Screenshot grounding data
..........

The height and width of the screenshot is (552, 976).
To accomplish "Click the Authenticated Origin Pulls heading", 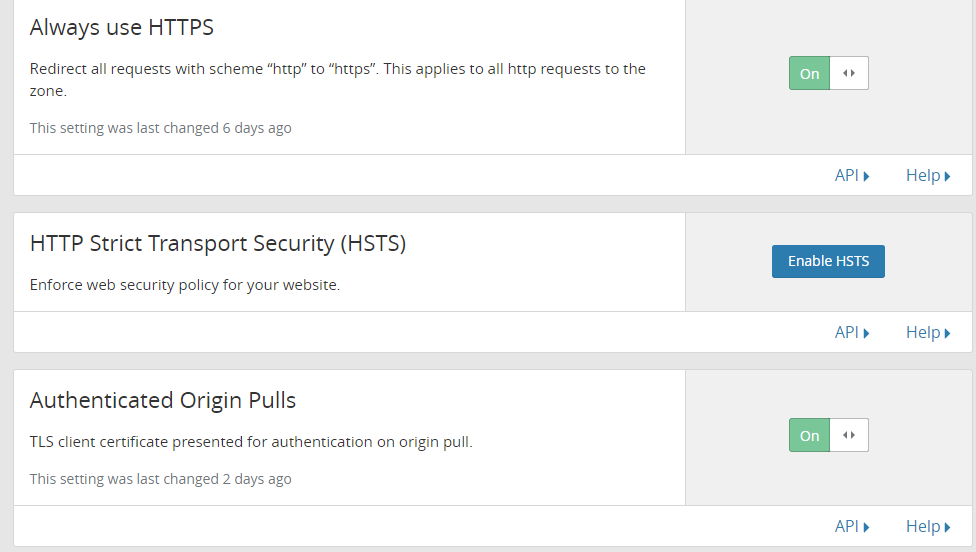I will (x=162, y=400).
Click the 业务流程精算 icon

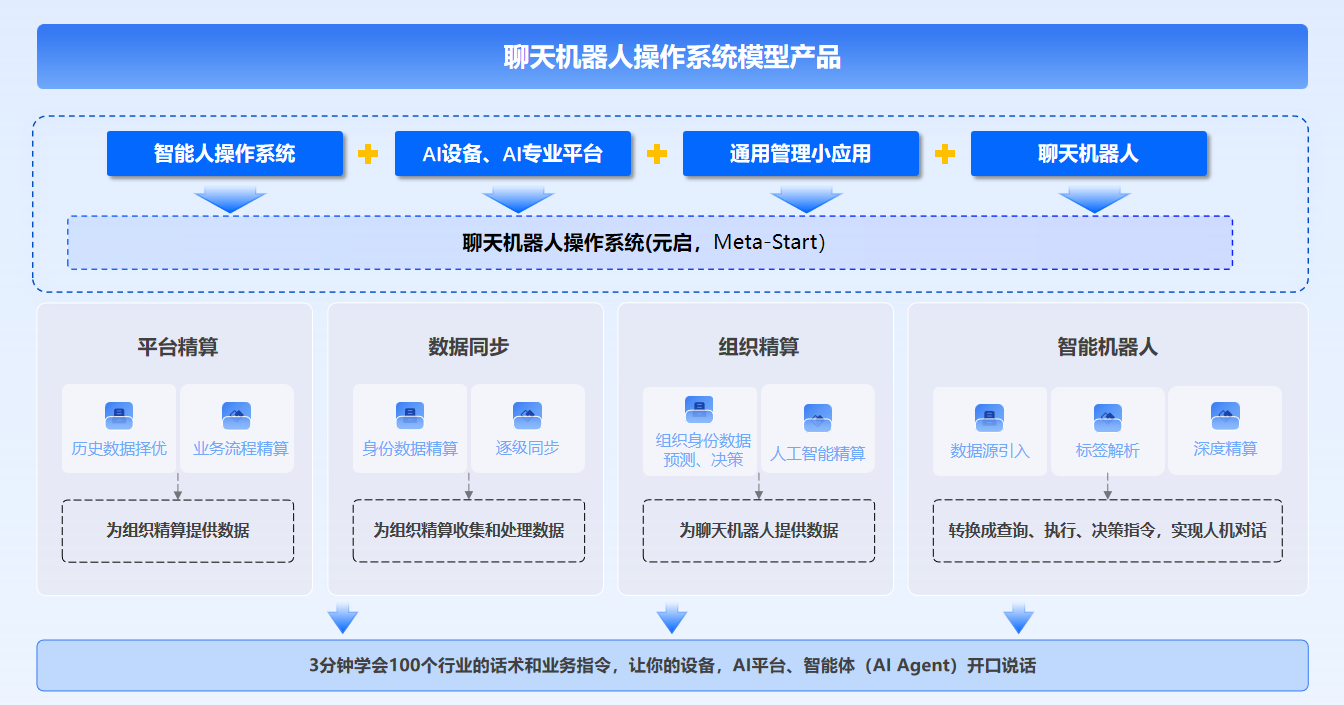(x=236, y=416)
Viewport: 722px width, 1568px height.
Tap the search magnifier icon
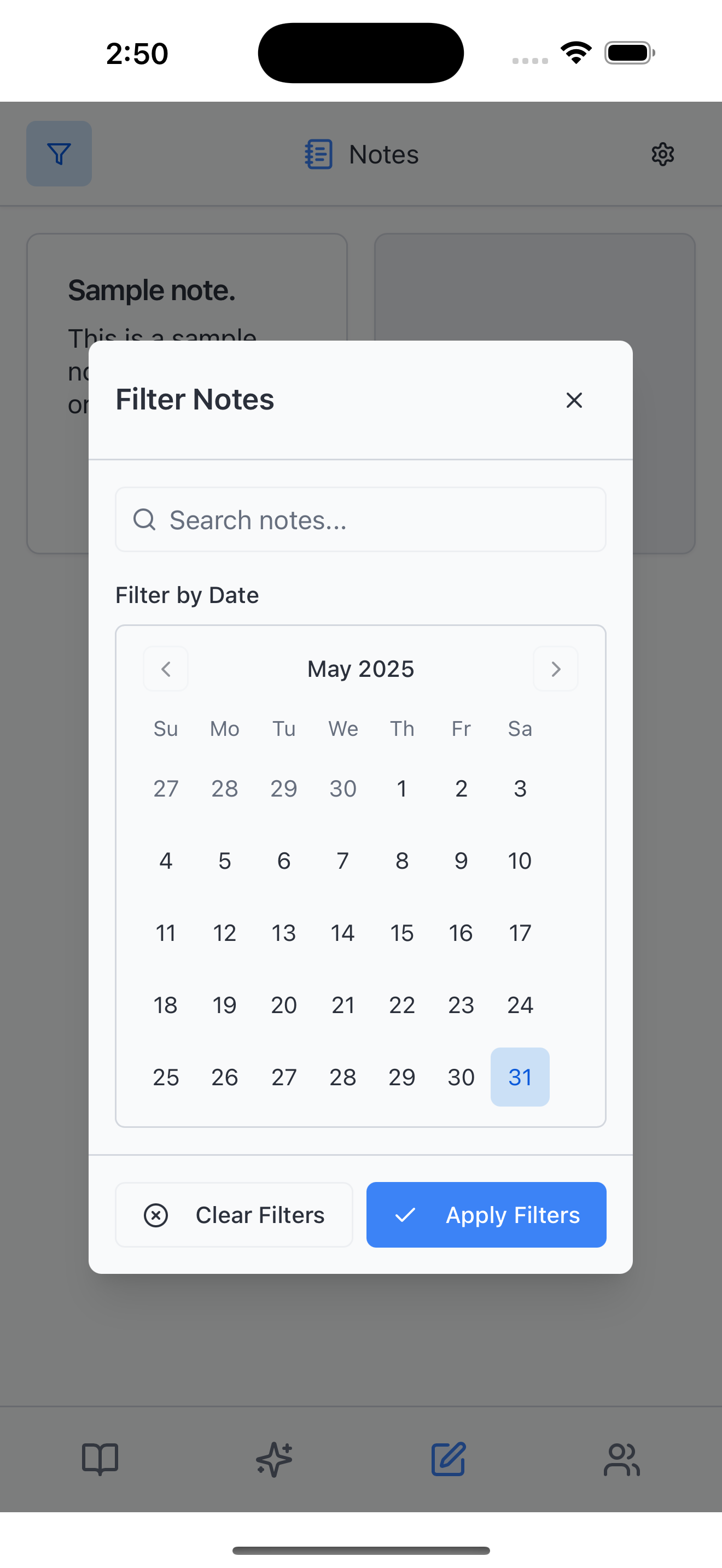point(145,519)
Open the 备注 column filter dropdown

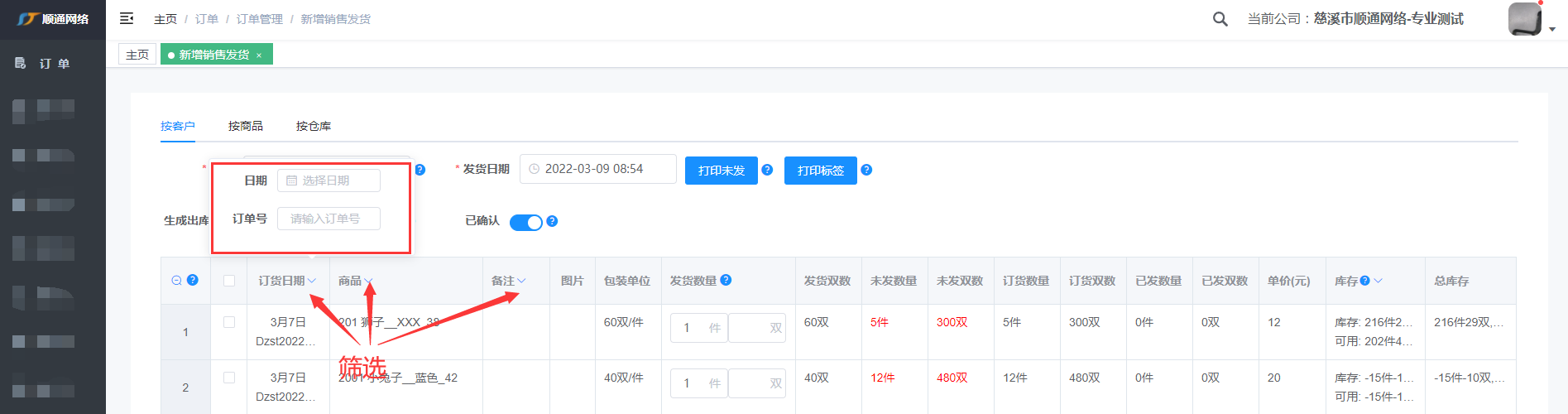pos(521,282)
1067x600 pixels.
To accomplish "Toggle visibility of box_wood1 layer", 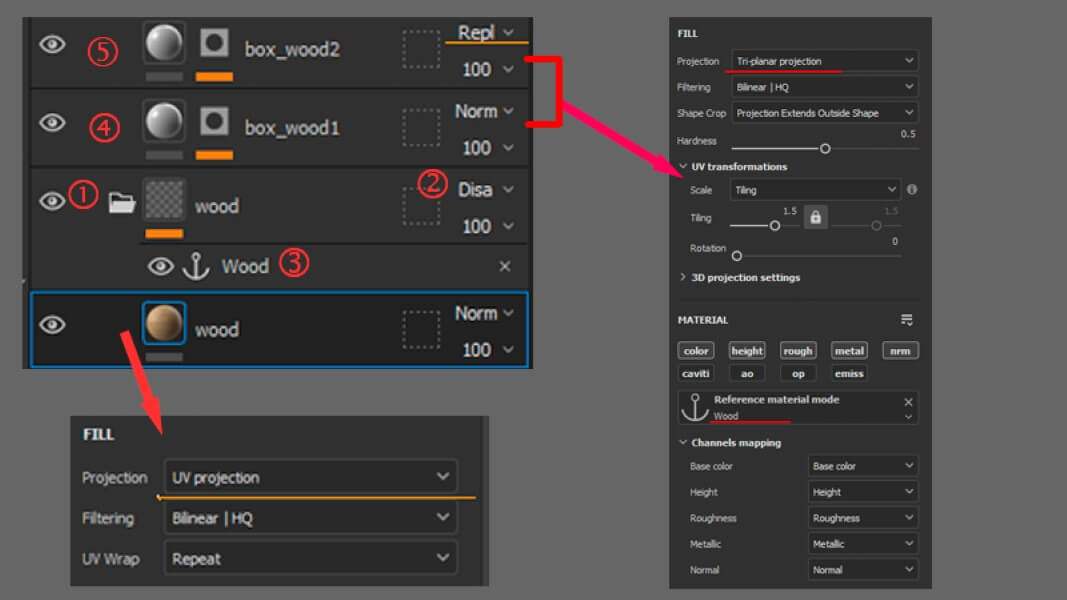I will pos(52,123).
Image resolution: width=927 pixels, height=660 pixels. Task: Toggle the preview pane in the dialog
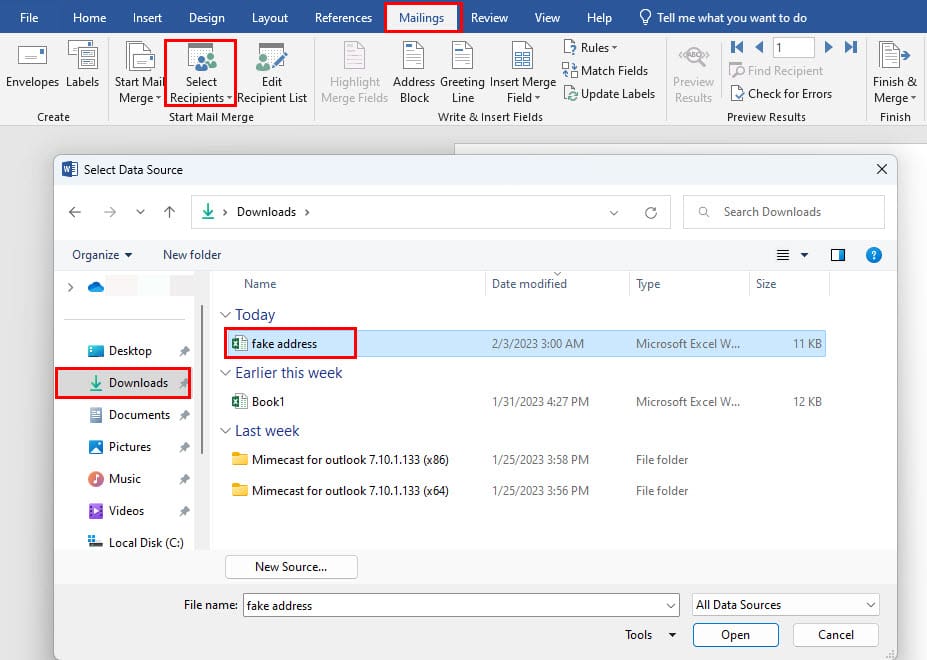click(x=837, y=254)
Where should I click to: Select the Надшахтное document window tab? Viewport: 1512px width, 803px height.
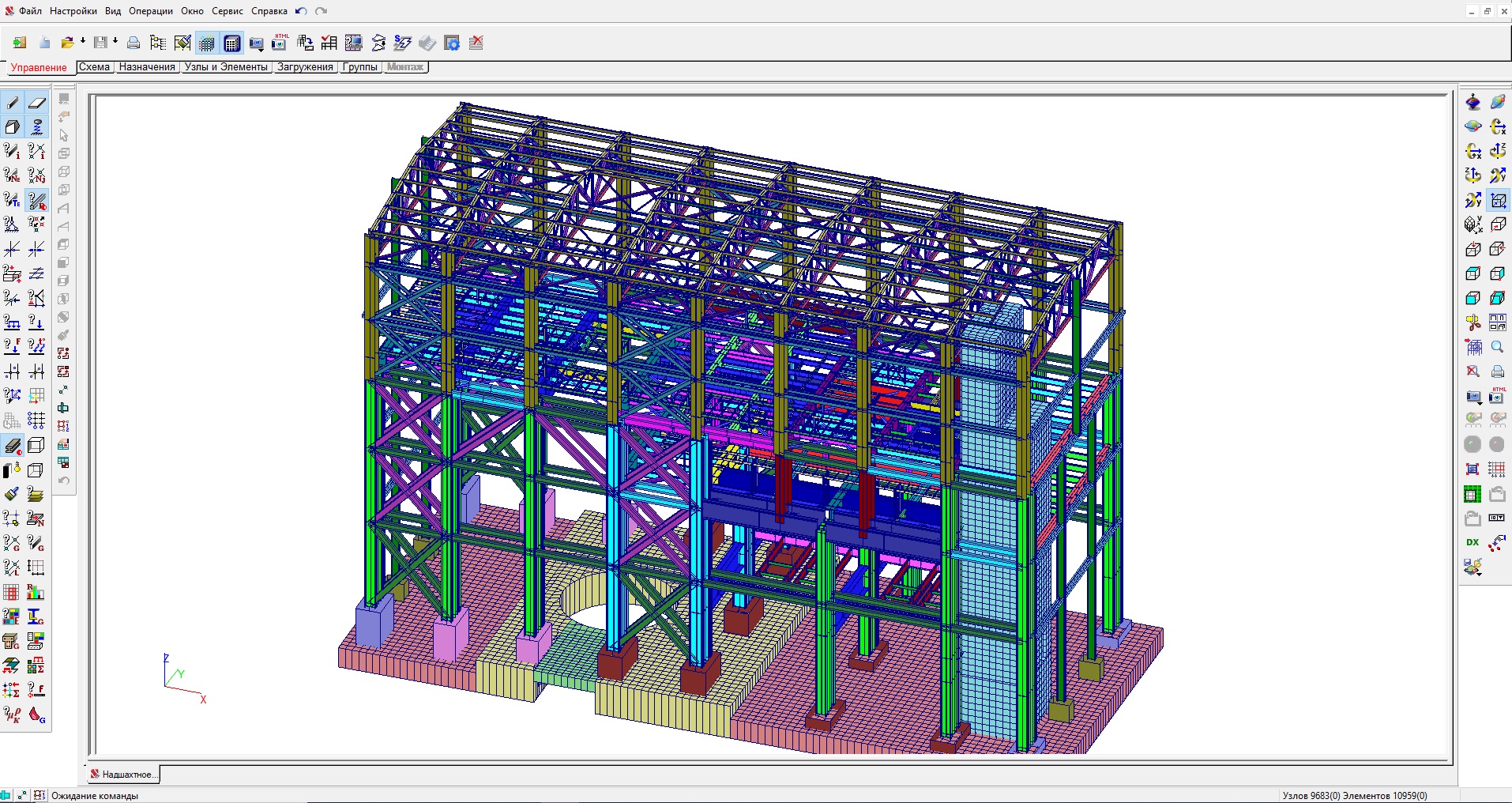point(123,775)
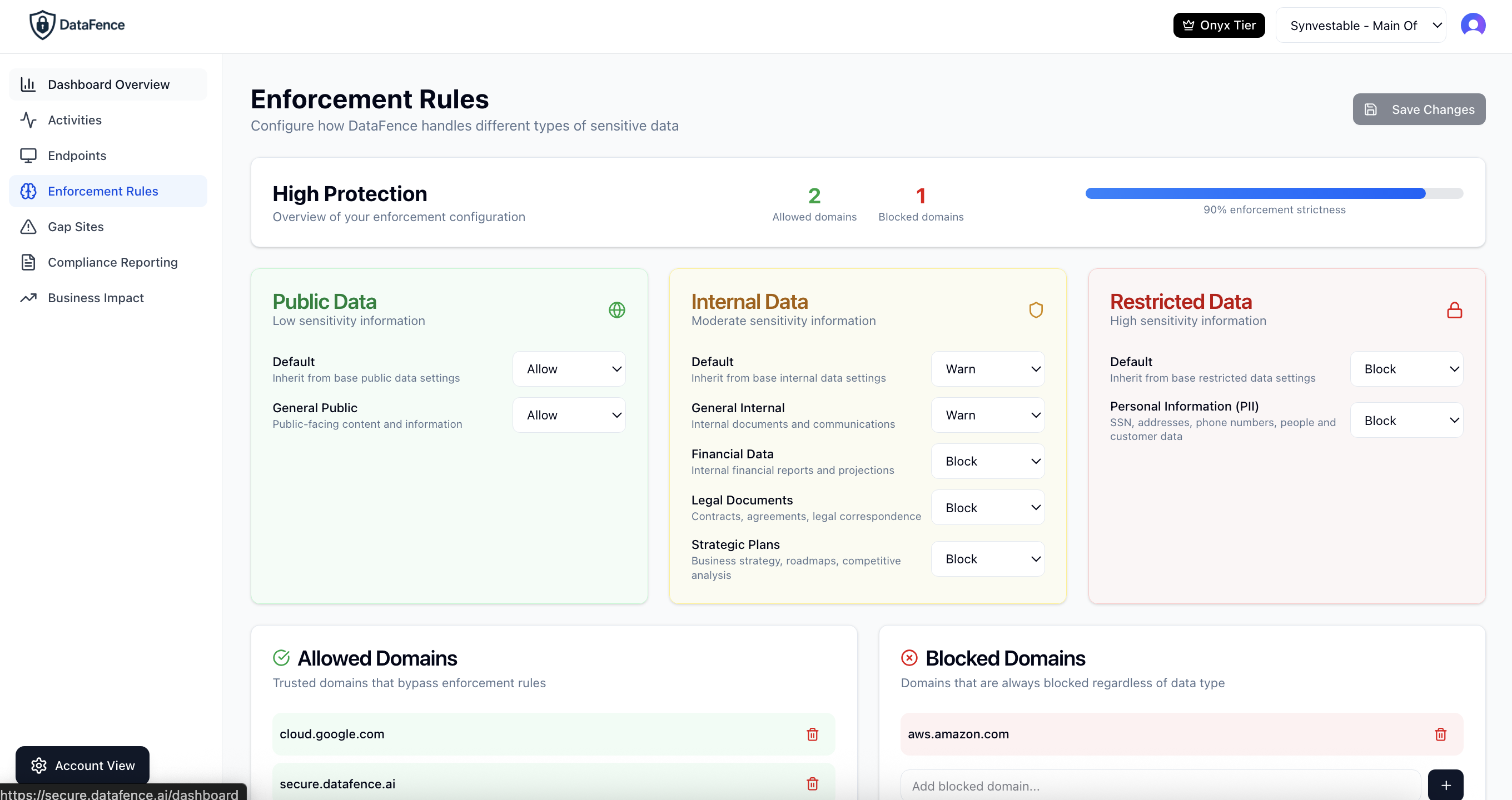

..........

**Problem to work on**. The lines from the one containing "Image resolution: width=927" through the final line of the data are to be repeated exactly, with both ends included and all pictures left out.

**Exercise response**.
Image resolution: width=927 pixels, height=660 pixels. Task: Toggle the preview pane in the dialog
click(x=837, y=254)
Where should I click to: Select the Надшахтное document window tab? Viewport: 1512px width, 803px height.
point(123,775)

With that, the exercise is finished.